TASK DIRECTIONS>
Could you transcribe exactly the lines from the one containing "Select the Video views objective icon" through the end of the listing below, both included, but none of the pictures?

DATASET EXTRACT>

+-------+

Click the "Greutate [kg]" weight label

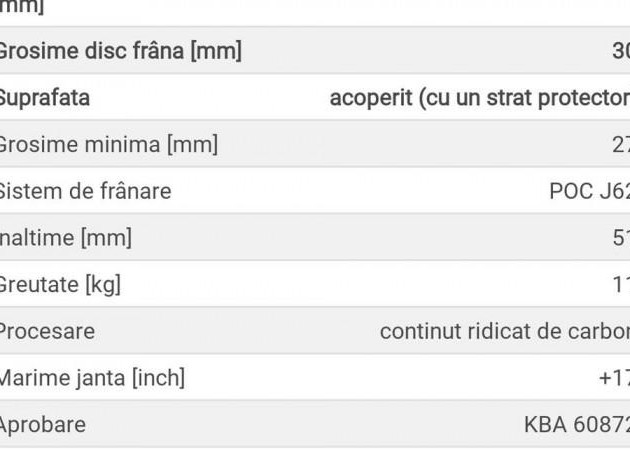60,284
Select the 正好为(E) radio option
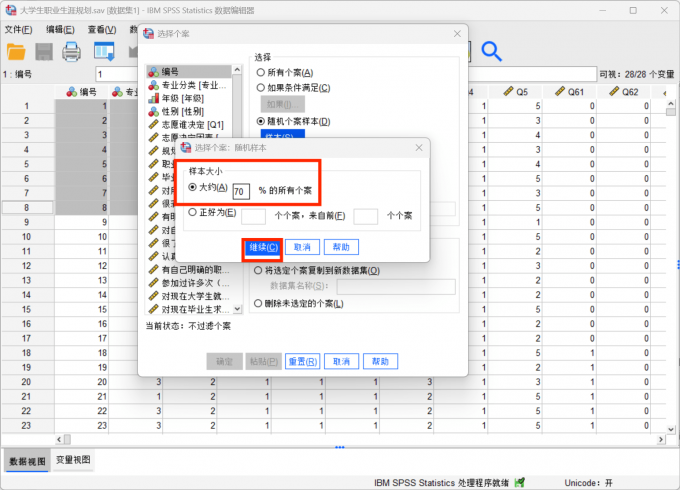Viewport: 680px width, 490px height. point(193,212)
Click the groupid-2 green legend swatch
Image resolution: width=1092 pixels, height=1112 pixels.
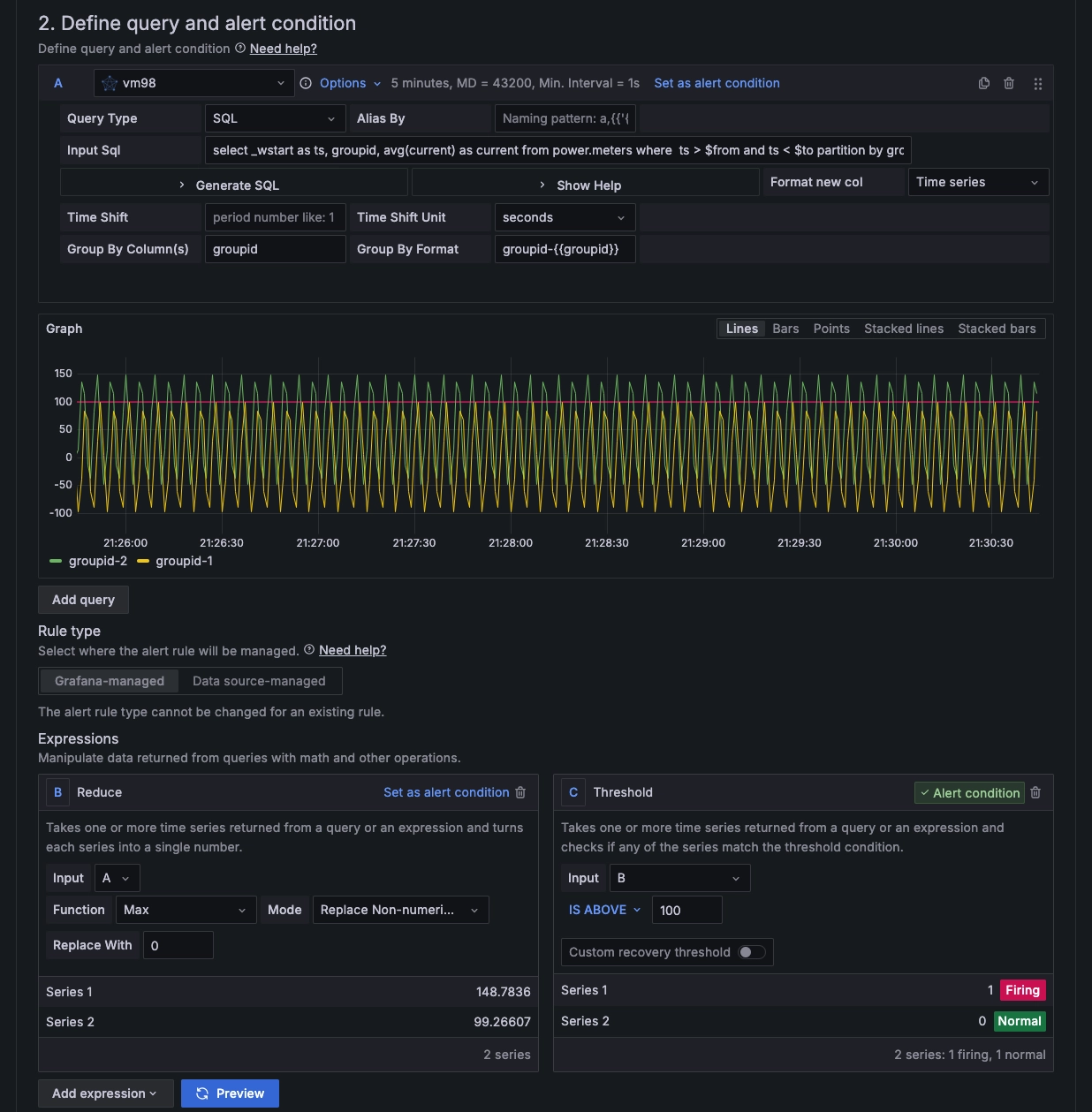point(56,561)
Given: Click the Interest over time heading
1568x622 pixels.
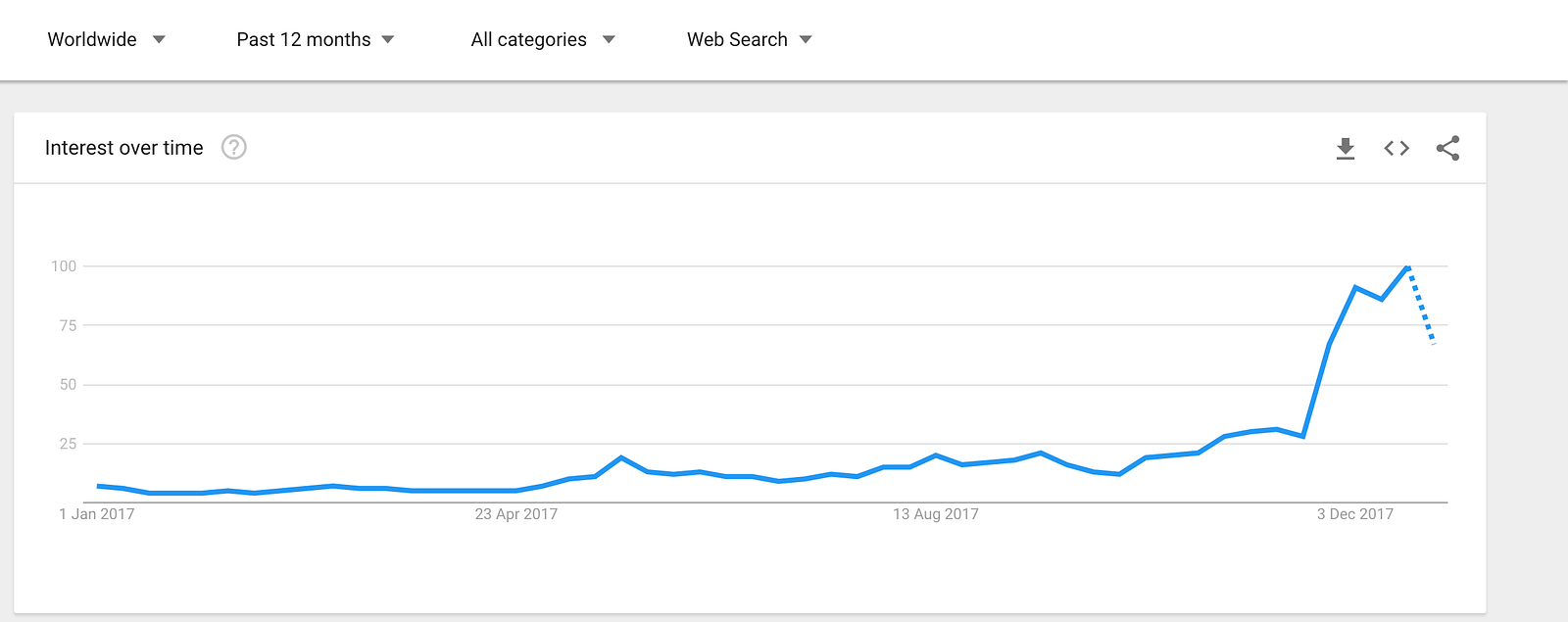Looking at the screenshot, I should click(x=124, y=148).
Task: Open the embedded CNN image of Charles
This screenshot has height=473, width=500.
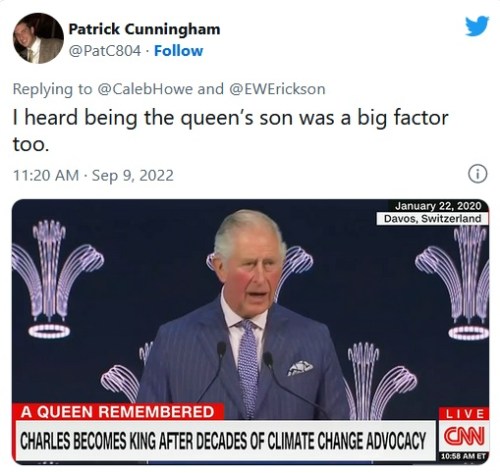Action: [x=250, y=331]
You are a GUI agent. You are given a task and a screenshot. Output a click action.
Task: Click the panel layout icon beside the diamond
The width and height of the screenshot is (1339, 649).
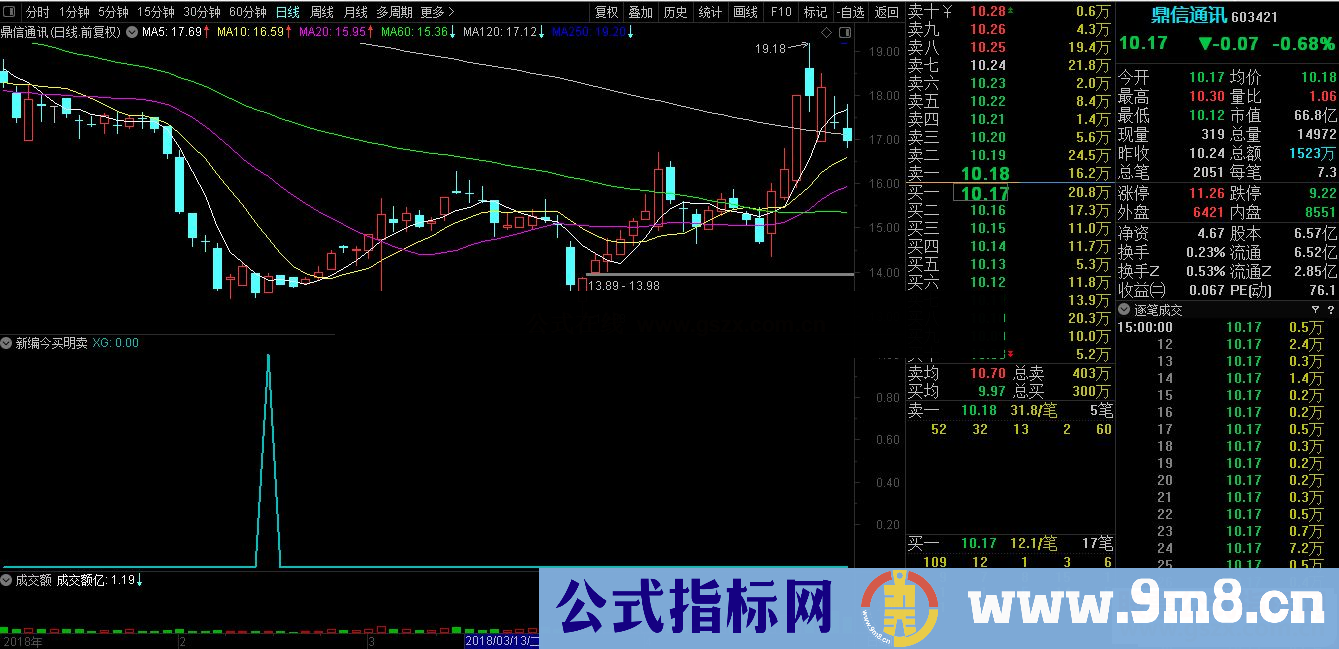pos(845,32)
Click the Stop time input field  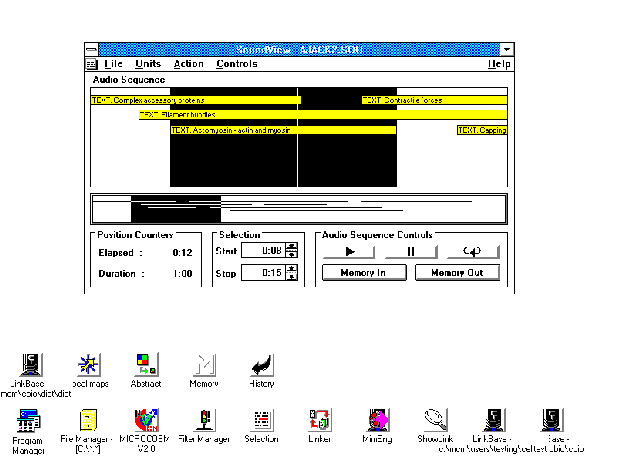point(262,273)
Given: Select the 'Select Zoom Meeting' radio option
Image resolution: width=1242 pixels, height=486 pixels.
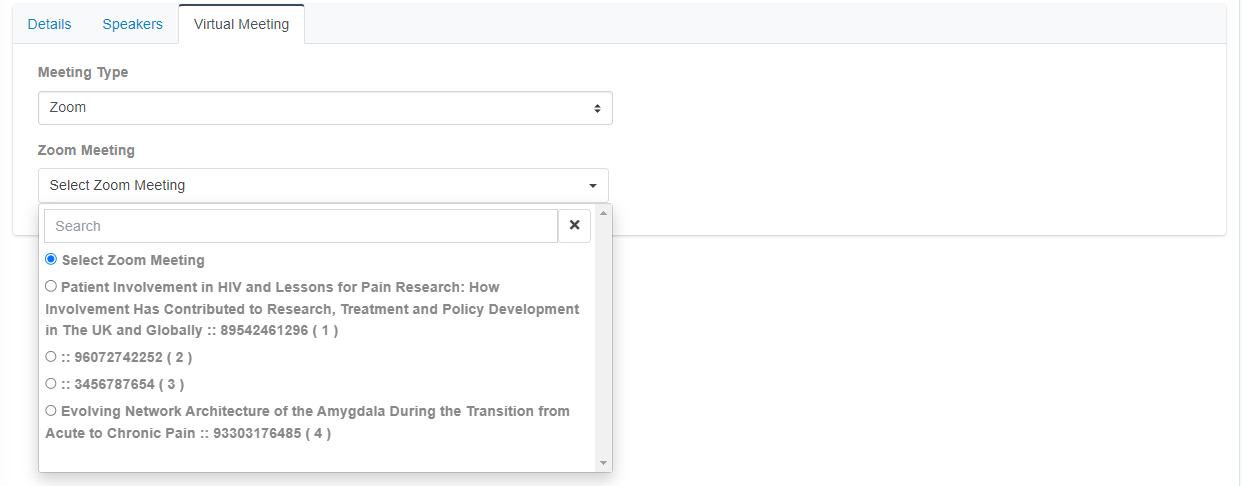Looking at the screenshot, I should (51, 259).
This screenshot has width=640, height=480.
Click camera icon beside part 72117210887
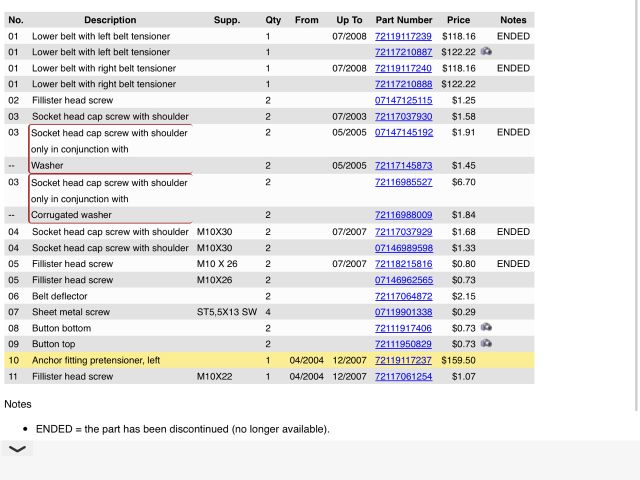[486, 52]
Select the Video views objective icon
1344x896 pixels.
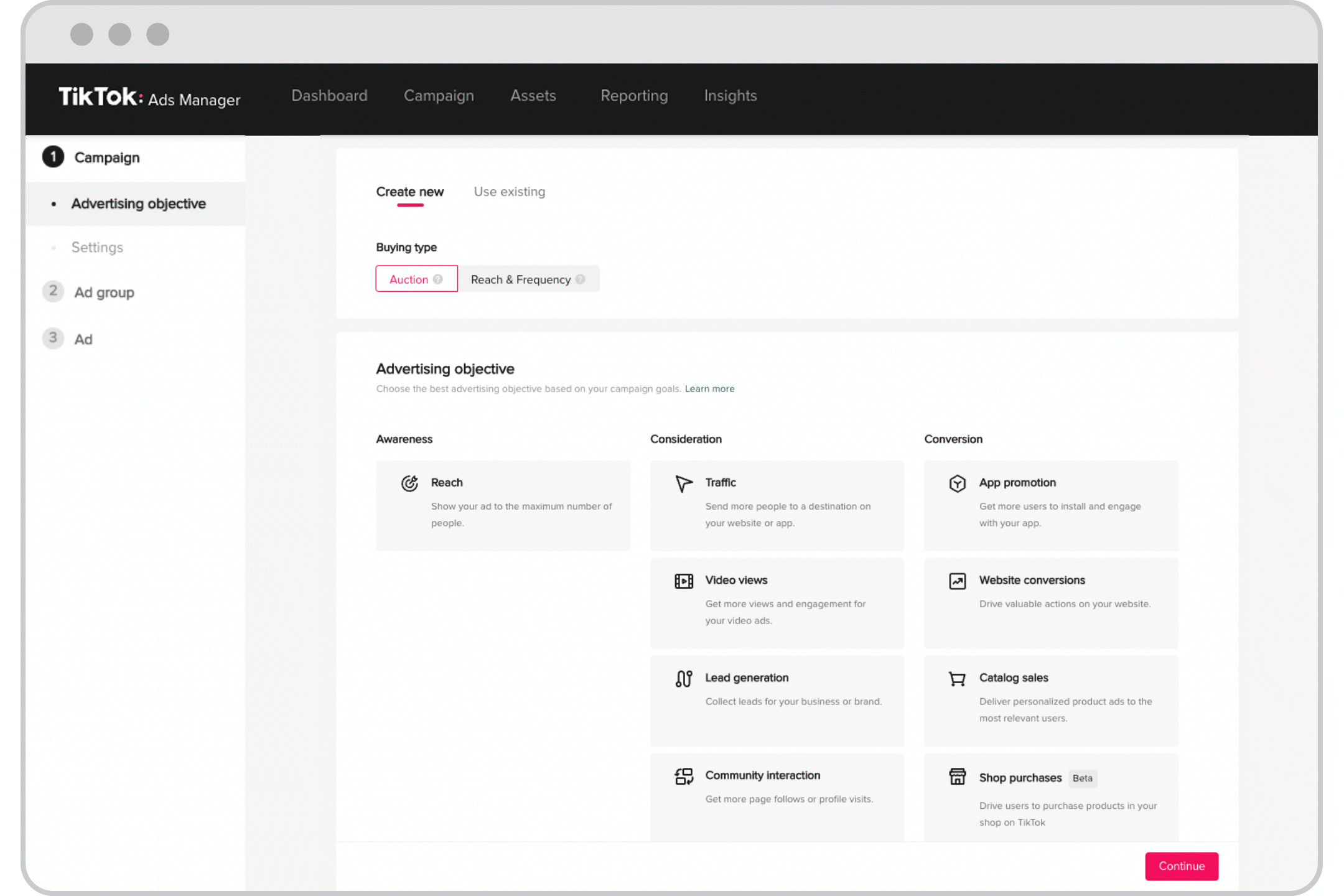point(684,580)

+-------+

YOUR SOLUTION>
Select the Video views objective icon
1344x896 pixels.
point(684,580)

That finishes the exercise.